According to the indictment, Stanford and his co-defendants schemed to defraud investors who purchased some $7 billion in certificates of deposit administered by Stanford International Bank Ltd., an offshore bank controlled by Stanford on the island of Antigua. Stanford and his co-defendants allegedly misused and misappropriated most of those investor assets in many ways, such as diverting more than $1.6 billion into undisclosed personal loans to Stanford himself, while lying to investors about the bank's financial condition, its investment strategy and the extent of its regulatory oversight by Antiguan authorities.
The indictment alleges, for instance, that the defendants claimed Stanford International Bank's assets grew from approximately $1.2 billion in 2001 to about $8.5 billion in December of 2008 when they did not. And they say roughly $5 billion of Stanford International Bank's reported assets consisted of notes on loans to Stanford himself and grossly overstated interests in "island properties," including more than $2 billion from an artificial real estate deal invented solely to inflate the bank’s reported assets.
Stanford and his co-defendants supposedly falsely told investors their investment strategy was to "minimize risk and achieve liquidity" and promised rates of return on certificates of deposit that in the end were simply too good to be true in light of the bank’s actual investments and assets. While Stanford and his co-defendants were claiming they were tightly regulated by Antiguan authorities, he was making "corrupt payments of more than $100,000" to King to ensure the Antiguan bank regulatory authority King headed did not accurately audit, or verify the assets reported in the bank’s financial statements, according to the indictment.
Prosecutors are also alleging Stanford, Pendergest-Holt and King conspired to conceal the fraud from the U.S. Securities and Exchange Commission.

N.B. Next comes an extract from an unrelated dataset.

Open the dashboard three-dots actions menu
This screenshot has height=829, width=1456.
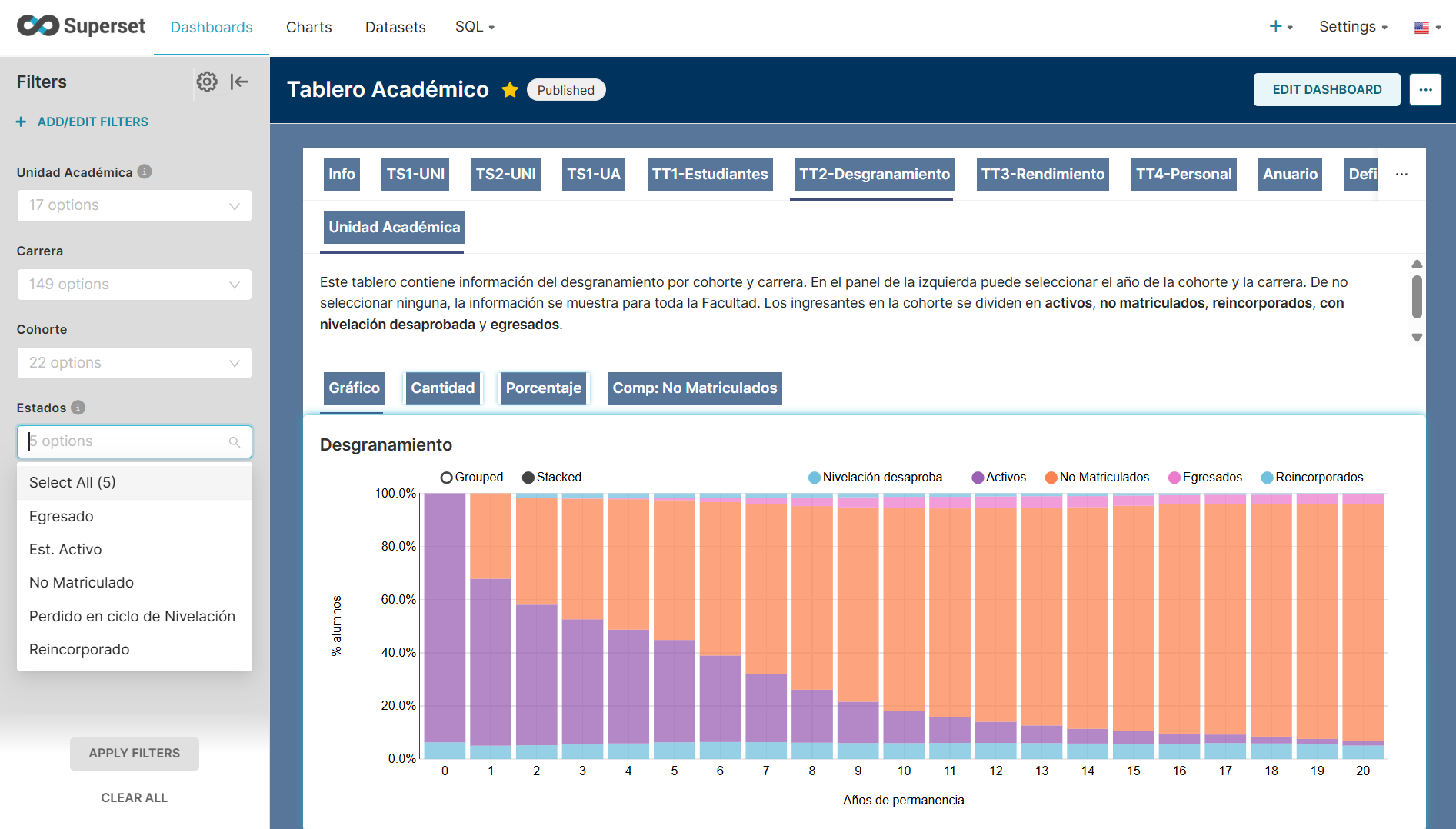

The defendants are charged with one count of conspiracy to commit mail, wire and securities fraud; seven counts of wire fraud; 10 counts of mail fraud; and one count of conspiracy to commit money laundering. The indictment also charges Stanford, Pendergest-Holt, and King with conspiracy to obstruct an SEC proceeding.
The indictment seeks forfeiture of the proceeds of the fraud from all defendants, including forfeiture of specific foreign bank accounts controlled by Stanford, Davis and Pendergest-Holt. Stanford faces a maximum sentence of 250 years if convicted of all 21 counts and given the maximum penalty on all charges.